Questione giuridica chiave

Whether the appeal was timely despite deemed service of the eviction order.

Decisione estratta

The appeal was filed within the ten-day period because service was deemed on 2015-05-27 and the appeal was lodged on 2015-06-04.

Motivazione estratta

Under Art. 138(1) CPC, the uncollected registered letter was deemed notified at the end of the seven-day holding period; the appeal therefore met the statutory deadline.

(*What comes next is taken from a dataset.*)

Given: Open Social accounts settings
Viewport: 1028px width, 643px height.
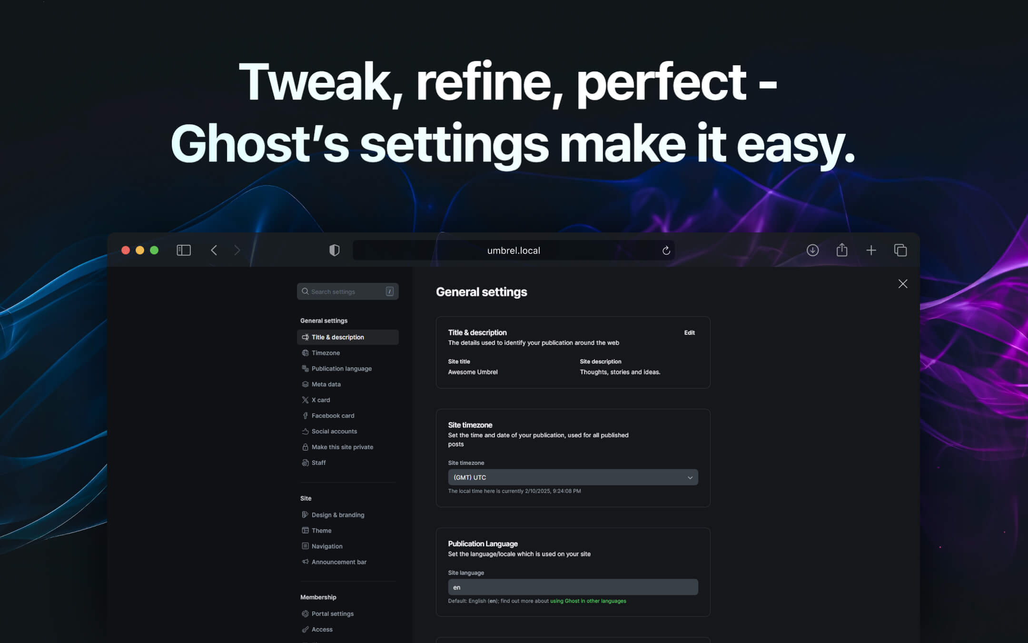Looking at the screenshot, I should click(x=334, y=431).
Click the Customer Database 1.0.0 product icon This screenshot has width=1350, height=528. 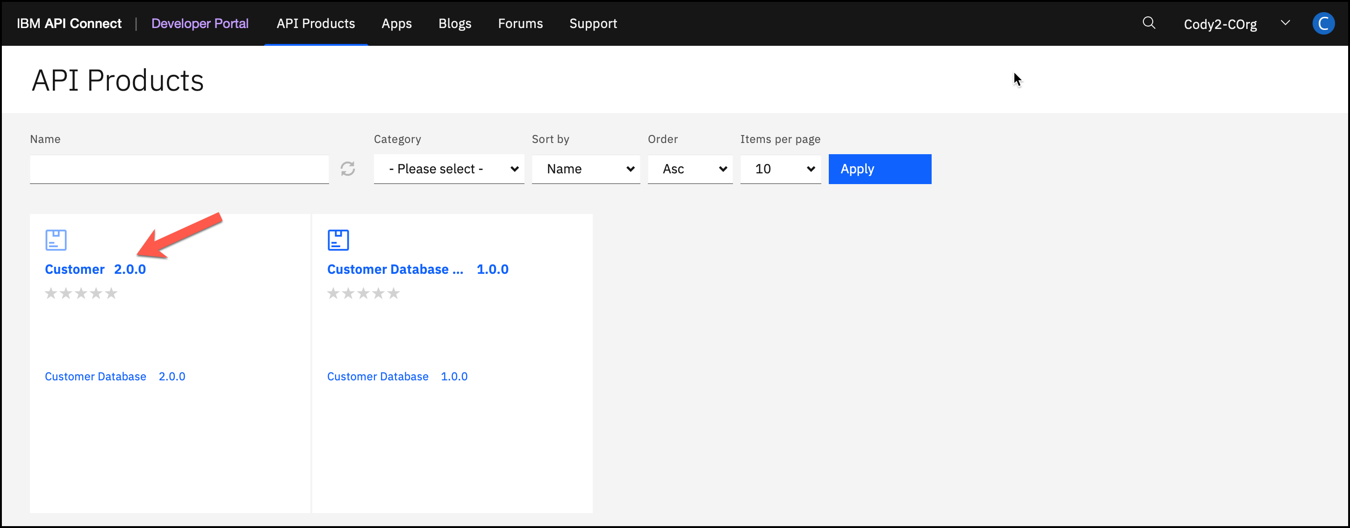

Questione giuridica chiave

Whether the appeal was sufficiently reasoned and contained the required conclusions.

Decisione estratta

No. The appeal was inadmissible because it lacked any substantive reasoning and contained no conclusions.

Motivazione estratta

Art. 311 CPC requires the appellant to explain why the first-instance reasoning is wrong and to state conclusions enabling the appellate court to decide anew. A deficiency in reasoning and conclusions cannot be cured under Art. 132 CPC.

Questione giuridica chiave

Whether the first-instance eviction deadline had to be reset after the appeal's suspensive effect.

Decisione estratta

Yes. Because the original deadline had expired during the suspensive effect of the appeal, the case had to be sent back so the lower court could set a new deadline to vacate.

Motivazione estratta

The appellate court, while declaring the appeal inadmissible, remitted the matter for a new vacating deadline.